Following application of inclusion and exclusion criteria, 13,289 patients were included in the study. Of those, 52.94% (n=7036) received warfarin during the 18 months following the index date.

Compared with those who did not receive warfarin, patients in the warfarin group had significantly lower rates of ischemic stroke (4.41 vs 1.77; P<.001) and transient ischemic attack (1.77 vs 0.61; P<.001), and higher rates of major gastrointestinal bleeding (1.14 vs 1.87; P<.01) per 100 person-years. Rates of intracranial (0.54 vs 0.61) and other bleeding events (0.22 vs 0.28) per 100 person-years were similar between the 2 groups.

Compared with those who did not receive warfarin, those with low proportion of days covered (PDC) had a similar likelihood of inpatient and ED service utilization; however, they were 21% more likely to incur an outpatient visit during follow-up (P<.001). Patients with high PDC were 28% less likely to incur hospitalization (P<.001) and 16% less likely to incur ED visits (P<.05), but 23% more likely to incur outpatient visits (P<.001) compared with patients who did not receive warfarin.
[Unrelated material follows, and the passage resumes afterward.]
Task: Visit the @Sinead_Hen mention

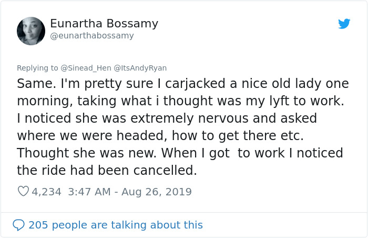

Overall, total costs were 13% lower for patients with high PDC (P<.001), but similar for patients with low PDC compared with patients who did not receive warfarin.

In conclusion, the researchers noted that in this study, “warfarin provided a stroke benefit without a significant increase in the frequency of intracranial bleeds. A high warfarin PDC (>0.8) resulted in reductions in cost and resource utilizations compared with no warfarin exposure.” They commented that, “these findings support guideline recommendations for thromboprophylaxis and efforts to ensure adherence in this specific group of patients.”

This study was supported by Daiichi Sankyo Company, Limited.